Es fiel ihm offenbar schwer, seine verwirrten Gedanken zu ordnen.
»Ich war schon in mein Schlafzimmer gegangen - in dem ich
immer schlafe, wenn ich über Nacht bleibe. Es liegt in der
Mitte des Hauses, ziemlich genau zwischen Caecilias Gemächern
und diesen hier. Ich hörte einen Schrei, den Schrei eines
Mädchens, gefolgt von lautem Weinen. Ich stürzte aus
meinem Zimmer und folgte dem Geräusch. Ich fand sie hier oben
auf dem Balkon, zitternd und schluchzend im Mondlicht - Roscia
Majora. Natürlich hatte sie schon den ganzen Abend geweint,
aber das war kaum eine Erklärung für den Schrei. Als ich
sie fragte, was denn los sei, zitterte sie so heftig, daß sie
nicht sprechen konnte. Statt dessen zeigte sie auf die Stelle, wo
Sextus Roscius’ Leiche liegen geblieben war.« Er
runzelte die Stirn. »Also war es eigentlich Roscia, die die
Leiche als erste entdeckte, aber ich war derjenige, der dann
runtergerannt ist, um nachzusehen.«
    Ich sah mich zu Tiro
um, der traurig den Kopf schüttelte. Seine schlimmsten
Befürchtungen schienen sich zu bestätigen. »Und wie
kam es, daß Roscia zu dieser Stunde auf genau dem Balkon
stand, von dem ihr Vater gefallen war?« fragte ich.
    »Das habe ich sie
auch gefragt«, sagte Rufus, »nachdem sie endlich
aufgehört hatte zu zittern. Offenbar war sie aus einem
Alptraum hochgeschreckt und wollte auf dem Balkon frische Luft
schnappen. Sie hat eine Weile hier gestanden und den Vollmond
betrachtet, sagte sie, und hat dann zufällig nach unten
geschaut -«
    »Und hat ebenso
zufällig die Leiche ihres Vaters entdeckt, fast zwanzig Meter
entfernt zwischen lauter Blättern, Gras und
Steinen?«
    »So
unwahrscheinlich ist das nicht«, verteidigte Rufus sie.

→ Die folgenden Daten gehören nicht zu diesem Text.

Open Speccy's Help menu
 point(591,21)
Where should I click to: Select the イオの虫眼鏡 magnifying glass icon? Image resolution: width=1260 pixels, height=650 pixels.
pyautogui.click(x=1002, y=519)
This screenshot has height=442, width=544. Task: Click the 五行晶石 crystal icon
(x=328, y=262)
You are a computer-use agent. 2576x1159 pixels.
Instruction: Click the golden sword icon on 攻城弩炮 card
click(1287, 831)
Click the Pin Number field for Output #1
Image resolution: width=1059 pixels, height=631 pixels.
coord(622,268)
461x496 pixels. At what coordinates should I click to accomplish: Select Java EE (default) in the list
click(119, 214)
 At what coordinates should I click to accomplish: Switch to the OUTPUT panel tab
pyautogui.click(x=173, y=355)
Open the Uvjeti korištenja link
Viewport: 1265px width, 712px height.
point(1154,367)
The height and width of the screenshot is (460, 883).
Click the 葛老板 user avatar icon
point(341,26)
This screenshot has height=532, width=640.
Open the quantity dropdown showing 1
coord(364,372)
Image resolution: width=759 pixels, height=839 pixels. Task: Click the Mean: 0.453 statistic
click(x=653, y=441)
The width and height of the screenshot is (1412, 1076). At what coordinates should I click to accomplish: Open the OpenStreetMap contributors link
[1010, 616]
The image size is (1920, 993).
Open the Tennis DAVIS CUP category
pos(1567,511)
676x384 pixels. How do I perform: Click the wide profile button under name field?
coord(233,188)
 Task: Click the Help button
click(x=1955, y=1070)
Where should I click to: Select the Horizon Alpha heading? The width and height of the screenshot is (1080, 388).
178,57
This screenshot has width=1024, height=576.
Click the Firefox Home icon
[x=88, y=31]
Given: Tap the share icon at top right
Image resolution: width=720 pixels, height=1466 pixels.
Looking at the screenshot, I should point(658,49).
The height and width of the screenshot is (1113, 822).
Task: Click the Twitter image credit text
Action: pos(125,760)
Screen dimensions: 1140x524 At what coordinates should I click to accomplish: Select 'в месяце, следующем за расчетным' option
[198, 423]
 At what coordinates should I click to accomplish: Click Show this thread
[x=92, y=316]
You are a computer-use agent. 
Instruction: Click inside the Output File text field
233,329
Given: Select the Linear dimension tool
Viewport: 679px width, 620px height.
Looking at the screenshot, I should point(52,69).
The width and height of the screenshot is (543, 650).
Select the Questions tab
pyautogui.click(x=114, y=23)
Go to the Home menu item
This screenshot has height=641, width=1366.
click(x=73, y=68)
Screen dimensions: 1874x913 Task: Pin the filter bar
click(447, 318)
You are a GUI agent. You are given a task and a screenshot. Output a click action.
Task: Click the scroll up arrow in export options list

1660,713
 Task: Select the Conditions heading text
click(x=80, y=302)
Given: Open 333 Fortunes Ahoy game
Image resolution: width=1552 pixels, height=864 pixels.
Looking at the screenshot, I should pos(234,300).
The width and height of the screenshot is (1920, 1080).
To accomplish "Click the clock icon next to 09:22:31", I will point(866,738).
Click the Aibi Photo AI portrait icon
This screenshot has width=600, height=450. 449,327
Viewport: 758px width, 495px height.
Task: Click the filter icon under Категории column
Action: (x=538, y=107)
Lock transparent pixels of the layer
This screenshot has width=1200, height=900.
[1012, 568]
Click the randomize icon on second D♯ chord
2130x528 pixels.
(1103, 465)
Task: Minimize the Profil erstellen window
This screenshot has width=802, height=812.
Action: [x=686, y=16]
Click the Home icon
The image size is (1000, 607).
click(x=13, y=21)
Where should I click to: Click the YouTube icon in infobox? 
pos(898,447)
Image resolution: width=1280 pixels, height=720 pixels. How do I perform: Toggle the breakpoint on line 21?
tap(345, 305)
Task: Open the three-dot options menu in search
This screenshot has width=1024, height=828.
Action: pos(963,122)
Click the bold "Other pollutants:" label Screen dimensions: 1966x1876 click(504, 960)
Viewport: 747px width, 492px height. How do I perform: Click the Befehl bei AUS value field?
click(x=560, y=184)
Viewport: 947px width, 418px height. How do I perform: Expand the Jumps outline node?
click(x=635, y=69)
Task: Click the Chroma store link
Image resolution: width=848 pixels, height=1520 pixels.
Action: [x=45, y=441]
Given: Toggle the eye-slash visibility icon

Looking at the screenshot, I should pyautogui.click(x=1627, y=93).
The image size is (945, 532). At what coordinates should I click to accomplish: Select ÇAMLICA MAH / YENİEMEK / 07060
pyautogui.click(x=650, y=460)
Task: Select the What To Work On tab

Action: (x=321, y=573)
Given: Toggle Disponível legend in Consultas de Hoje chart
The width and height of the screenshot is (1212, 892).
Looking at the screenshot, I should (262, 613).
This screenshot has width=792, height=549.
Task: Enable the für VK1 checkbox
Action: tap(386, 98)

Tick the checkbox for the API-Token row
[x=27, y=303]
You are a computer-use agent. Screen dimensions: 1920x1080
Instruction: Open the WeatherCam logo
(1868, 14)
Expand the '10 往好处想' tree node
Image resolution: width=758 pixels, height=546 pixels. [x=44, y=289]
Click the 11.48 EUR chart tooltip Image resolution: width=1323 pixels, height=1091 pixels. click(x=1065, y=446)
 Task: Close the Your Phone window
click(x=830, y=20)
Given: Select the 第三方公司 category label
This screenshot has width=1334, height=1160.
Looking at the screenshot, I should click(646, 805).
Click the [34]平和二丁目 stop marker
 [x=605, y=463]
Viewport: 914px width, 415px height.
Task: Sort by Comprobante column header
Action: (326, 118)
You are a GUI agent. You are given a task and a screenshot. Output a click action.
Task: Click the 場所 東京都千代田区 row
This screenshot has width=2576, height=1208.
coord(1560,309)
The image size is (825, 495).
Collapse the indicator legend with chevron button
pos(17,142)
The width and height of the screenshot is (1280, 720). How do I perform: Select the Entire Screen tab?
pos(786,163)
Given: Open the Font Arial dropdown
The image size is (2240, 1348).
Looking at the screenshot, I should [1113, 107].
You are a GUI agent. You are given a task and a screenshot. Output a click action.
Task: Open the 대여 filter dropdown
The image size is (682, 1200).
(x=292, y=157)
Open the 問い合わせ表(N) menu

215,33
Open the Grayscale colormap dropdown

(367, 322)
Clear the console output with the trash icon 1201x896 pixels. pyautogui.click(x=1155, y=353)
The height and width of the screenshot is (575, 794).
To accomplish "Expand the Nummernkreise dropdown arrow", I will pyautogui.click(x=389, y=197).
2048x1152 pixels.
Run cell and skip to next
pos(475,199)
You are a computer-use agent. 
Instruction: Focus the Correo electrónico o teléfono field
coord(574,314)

»Der Mond schien direkt auf die Stelle, ich hab ihn selbst
gleich gesehen, als sie in die Richtung gezeigt hat. Und es war
kein schöner Anblick, seine Gliedmaßen und sein Hals
waren völlig unnatürlich verrenkt...« Er hielt inne,
und sein Atem stockte, als er plötzlich begriff.
    »Oh, Gordianus,
du glaubst doch nicht, das Mädchen hat...«
    »Natürlich
hat sie«, sagte Tiro dumpf aus dem Schatten in unserem
Rücken. »Die einzige Frage ist, wie sie es geschafft hat,
Sextus auf den Balkon zu locken, aber ich bin sicher, das war nicht
weiter schwierig für sie.«
    »Das ist nicht
die einzige Frage«, wandte ich ein, obwohl es reine Pedanterie
zu sein schien, alle Möglichkeiten in Betracht zu ziehen.
»Warum hat sie zum Beispiel geschrien, nachdem sie ihn
gestoßen hat, wenn sie ihn wirklich gestoßen hat, und vor
allem, wenn es ein vorsätzlicher Mord war? Warum blieb sie auf
dem Balkon stehen, bis sie jemand finden konnte?«
    Tiro zuckte
gelangweilt die Schultern; für ihn war die Sache klar.
»Weil die Realität ihrer Tat sie entsetzt hat. Sie ist
schließlich noch ein Kind, Gordianus, keine abgebrühte
Mörderin. Deswegen hat sie auch geweint, als Rufus hinzukam;
das Entsetzen darüber, es wirklich getan zu haben, die
Erleichterung, der Anblick seines zerschmetterten
Körpers...« Tiro schüttelte verzweifelt den Kopf,
aber als ich sein Gesicht sah, halb im Mondschein, halb im
Schatten, las ich darin keine Gedanken an etwas Entsetzliches,
sondern die Erinnerung an etwas, das für immer verloren und zu
schmerzhaft süß zu ertragen war.
    Ich drehte mich um und
blickte in den Abgrund, die tiefe Grube aus Mondlicht und Schatten,
in die Sextus Roscius am Ende gefallen war, ob durch seinen eigenen
Willen oder den eines anderen. Ich kniete mich vor die
Brüstung und strich mit beiden Händen über die bis
auf ein paar Steinchen glatte Oberfläche, die an meinen
Handflächen kleben blieben. Mir kam ein Gedanke.
    »Tiro, nimm dir
eine der Lampen. Halte sie direkt über die Brüstung,
damit ich mir das mal genauer ansehen kann.« Das Licht wankte,
ich blickte auf und sah, daß Tiro, so nahe am Rand stehend,
blaß um die Nase geworden war. »Wenn du sie nicht ruhig
halten kannst, gib sie Rufus.« Tiro übergab die Lampe
ohne Zögern. »Hierher, Rufus«, sagte ich,
»folge mir und halte die Lampe direkt über die
Brüstung.«
    »Paß auf
deine Nase auf«, sagte Rufus, der meine Anspannung spürte
und mit einem Witz zu überspielen suchte.